-------- Dataset content

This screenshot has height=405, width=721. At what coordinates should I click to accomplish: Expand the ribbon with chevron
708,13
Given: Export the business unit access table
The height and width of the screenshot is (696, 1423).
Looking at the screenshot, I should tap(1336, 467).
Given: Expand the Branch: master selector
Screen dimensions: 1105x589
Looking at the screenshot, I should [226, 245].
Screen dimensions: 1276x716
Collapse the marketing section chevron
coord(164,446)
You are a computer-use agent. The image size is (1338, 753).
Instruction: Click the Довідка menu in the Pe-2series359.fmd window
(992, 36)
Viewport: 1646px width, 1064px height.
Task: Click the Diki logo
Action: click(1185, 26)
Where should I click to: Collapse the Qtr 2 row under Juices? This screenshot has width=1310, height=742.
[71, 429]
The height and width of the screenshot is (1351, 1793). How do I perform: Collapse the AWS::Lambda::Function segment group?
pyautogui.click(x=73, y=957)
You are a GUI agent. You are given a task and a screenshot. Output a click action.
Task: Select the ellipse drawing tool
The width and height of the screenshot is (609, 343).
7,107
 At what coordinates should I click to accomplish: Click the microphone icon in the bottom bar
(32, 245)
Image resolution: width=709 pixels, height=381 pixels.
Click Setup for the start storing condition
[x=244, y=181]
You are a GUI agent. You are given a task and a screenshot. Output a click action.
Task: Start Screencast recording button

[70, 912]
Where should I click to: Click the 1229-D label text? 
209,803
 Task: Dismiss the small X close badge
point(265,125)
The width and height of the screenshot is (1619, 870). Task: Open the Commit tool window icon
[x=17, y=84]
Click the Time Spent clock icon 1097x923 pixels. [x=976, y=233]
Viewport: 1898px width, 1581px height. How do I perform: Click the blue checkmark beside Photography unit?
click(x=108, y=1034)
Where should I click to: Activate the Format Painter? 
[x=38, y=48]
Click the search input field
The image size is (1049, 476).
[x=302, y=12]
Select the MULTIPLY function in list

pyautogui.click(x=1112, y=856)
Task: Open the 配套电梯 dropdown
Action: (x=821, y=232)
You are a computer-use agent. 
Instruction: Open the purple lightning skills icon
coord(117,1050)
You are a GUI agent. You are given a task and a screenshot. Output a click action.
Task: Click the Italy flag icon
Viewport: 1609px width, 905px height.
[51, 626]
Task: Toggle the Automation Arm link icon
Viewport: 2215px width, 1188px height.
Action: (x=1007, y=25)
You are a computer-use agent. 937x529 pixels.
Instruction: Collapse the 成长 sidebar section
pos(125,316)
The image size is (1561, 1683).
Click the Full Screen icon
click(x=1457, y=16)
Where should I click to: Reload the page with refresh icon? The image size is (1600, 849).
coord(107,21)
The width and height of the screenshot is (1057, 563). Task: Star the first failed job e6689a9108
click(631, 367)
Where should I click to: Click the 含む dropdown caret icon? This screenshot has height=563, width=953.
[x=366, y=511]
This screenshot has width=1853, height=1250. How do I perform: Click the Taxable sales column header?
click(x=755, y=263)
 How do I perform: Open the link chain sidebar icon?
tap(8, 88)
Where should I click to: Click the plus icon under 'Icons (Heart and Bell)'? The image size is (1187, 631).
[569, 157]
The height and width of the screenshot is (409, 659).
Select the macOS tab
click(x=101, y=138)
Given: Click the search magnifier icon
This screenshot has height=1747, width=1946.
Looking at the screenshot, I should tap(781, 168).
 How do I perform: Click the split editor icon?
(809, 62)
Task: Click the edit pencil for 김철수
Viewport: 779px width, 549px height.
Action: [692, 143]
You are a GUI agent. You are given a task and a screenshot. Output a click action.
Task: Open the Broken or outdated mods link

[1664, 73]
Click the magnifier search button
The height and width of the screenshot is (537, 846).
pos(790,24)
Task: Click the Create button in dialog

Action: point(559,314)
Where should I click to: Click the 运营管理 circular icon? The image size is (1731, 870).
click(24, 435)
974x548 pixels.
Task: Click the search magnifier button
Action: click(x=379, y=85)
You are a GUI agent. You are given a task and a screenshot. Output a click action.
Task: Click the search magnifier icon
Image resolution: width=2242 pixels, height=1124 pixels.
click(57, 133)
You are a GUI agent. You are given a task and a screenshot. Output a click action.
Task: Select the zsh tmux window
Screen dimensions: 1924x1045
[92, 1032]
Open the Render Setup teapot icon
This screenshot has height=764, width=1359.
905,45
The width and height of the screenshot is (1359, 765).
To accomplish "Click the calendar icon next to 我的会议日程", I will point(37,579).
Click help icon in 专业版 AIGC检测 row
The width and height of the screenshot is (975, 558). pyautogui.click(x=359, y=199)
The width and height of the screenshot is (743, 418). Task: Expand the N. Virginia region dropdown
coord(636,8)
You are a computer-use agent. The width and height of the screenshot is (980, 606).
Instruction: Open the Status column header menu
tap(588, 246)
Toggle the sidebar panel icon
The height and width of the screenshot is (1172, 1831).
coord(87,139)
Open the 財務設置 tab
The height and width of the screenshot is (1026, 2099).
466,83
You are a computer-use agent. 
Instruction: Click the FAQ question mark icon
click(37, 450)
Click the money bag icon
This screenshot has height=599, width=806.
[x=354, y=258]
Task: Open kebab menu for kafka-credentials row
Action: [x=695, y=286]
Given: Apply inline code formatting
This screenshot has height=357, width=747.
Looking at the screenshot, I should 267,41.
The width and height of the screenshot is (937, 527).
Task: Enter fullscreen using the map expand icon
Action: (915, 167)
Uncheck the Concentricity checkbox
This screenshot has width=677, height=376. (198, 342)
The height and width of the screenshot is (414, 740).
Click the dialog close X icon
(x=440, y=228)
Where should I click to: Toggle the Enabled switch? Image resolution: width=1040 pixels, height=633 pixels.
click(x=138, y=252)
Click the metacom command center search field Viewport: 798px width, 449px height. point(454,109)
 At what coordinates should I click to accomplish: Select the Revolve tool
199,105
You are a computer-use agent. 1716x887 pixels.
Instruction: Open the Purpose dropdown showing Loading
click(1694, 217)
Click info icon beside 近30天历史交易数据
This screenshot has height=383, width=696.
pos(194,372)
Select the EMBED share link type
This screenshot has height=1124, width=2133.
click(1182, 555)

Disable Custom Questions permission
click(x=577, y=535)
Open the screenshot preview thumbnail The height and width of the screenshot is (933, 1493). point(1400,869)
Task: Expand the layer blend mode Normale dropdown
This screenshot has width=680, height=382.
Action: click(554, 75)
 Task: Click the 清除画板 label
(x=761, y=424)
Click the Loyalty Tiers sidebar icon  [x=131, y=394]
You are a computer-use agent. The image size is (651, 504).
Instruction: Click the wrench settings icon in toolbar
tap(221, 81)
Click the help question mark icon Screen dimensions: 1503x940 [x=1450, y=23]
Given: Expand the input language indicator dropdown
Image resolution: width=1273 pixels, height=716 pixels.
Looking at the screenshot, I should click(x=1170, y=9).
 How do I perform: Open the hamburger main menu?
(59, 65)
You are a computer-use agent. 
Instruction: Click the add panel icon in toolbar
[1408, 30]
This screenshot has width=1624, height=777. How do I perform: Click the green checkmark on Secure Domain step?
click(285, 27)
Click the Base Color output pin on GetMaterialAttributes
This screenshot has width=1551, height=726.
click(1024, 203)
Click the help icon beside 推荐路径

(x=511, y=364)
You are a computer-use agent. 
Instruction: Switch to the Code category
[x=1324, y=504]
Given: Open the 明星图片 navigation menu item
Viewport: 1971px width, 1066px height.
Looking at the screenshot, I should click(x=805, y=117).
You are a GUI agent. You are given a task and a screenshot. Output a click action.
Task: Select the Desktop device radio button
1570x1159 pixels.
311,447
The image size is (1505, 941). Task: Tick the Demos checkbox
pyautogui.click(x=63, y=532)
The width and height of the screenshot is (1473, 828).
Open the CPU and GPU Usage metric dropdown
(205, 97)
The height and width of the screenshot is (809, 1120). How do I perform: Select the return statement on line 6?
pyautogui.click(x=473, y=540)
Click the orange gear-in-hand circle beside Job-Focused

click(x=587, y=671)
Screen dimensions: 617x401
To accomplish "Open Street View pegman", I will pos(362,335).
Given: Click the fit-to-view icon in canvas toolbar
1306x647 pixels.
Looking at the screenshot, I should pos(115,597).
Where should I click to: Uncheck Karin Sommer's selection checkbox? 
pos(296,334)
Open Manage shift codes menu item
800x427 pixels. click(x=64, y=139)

----------------

**Exercise objective**
Some lines above may hold the word "will"; say how many do, giving nothing besides the number.

**Exercise output**
2